Secondary Iol Implantation: Yamane Technique Vs Posterior Iris Enclavation
Published 2023
- 41st Congress of the ESCRS
Reference: FP29.06
| Type: Free paper
| DOI:
10.82333/hsyp-9p77
Authors:
Marco Pastore* 1
, Gian Marco Guerin 1
, Pier Luigi Guerin 1
, Stefano Gouigoux 1
, Daniele Tognetto 1
1Department of Medicine, Surgery and Health Sciences,Eye Clinic, University of Trieste,Trieste,Italy
Purpose
To evaluate early and late complication rates, best corrected visual acuity (BCVA), and refractive outcomes of secondary intraocular lens (IOLs) implantation
via Yamane technique or posterior iris enclavation.
Setting
Eye Clinic, Department of Medicine, Surgery and Health Sciences, University of Trieste
Methods
Retrospective observational not-randomized study clinical and instrumental data from 105 eyes of 101 patients who underwent secondary IOL implantation were collected including early complications (occurred within the first month) and late complications (occurred later than one month), BCVA and manifest refraction at the last follow-up visit. The mean follow-up was 12.9 ± 5.8 months. Patients were divided into two groups according to the surgical procedure they went through, in the first Artisan Aphakia lenses were implanted, in the latter 3-pieces IOLs, the ZA9003, were used. Indications for surgery were surgical aphakia (20%), IOL subluxation (58%) and IOL dislocation into the vitreous chamber (22%).
Results
No postoperative statistically significant difference in best corrected visual acuity (BCVA) was found between the two groups. Yamane’s technique resulted in a higher rate of early dislocations (p= 0,10) but has shown a lower percentage of early hypertension (p= 0,19) although not statistically significant. Cystoid macular edema was the most frequent complication in both groups. In the refractive analysis both groups produced a hyperopic refractive prediction error (RPE) with posterior iris enclavation having a lower absolute refractive error (MAE) (p= 0,02), indeed a RPE between ± 0,50D was found in 54,3% patients of the posterior iris enclavation group while only 34,6% of the patients in Yamane’s group reached that target.
Conclusions
Both techniques were successful in increasing BCVA in the absence of an adequate capsular support with similar complication rates.

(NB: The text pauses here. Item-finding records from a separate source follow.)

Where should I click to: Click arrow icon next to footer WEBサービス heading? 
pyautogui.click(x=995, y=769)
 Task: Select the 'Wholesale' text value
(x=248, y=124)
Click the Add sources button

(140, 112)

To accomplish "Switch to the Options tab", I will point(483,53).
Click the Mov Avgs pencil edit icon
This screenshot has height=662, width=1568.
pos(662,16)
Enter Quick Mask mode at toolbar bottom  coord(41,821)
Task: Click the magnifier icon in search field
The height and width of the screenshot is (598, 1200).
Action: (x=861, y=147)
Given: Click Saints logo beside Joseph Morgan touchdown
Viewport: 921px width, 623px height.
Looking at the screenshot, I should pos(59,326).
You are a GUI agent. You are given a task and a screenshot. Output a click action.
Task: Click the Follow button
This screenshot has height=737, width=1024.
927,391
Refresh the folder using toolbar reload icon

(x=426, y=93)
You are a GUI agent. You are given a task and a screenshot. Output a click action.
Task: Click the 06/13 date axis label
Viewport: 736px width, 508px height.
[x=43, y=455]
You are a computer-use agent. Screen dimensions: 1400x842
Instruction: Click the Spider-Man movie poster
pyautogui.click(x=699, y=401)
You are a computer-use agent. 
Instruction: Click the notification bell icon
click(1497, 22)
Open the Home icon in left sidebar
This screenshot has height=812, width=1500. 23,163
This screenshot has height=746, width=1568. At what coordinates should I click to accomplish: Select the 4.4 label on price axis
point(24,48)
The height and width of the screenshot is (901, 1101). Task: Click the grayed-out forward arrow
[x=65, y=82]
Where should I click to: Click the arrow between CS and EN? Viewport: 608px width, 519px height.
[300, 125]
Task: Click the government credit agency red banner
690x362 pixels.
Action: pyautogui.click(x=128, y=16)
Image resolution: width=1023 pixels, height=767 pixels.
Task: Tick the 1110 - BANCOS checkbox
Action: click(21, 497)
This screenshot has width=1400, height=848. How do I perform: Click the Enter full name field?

The iris enclavation technique has the advantage of being a more widespread and simpler surgical technique even though a greater risk of endothelial decompensation and dysphotopsias in case of malposition or scotopic pupillary diameters > 6 mm can occurs. The Yamane’s technique is sutureless with smaller corneal incisions, but requires more surgical experience, presents a non-negligible risk of dislocation/tilting and a less predictable postoperative refraction. Therefore, except in case with extensive scleromalacia or iris atrophy the choice of a technique over the other can be based on surgeon’s experience.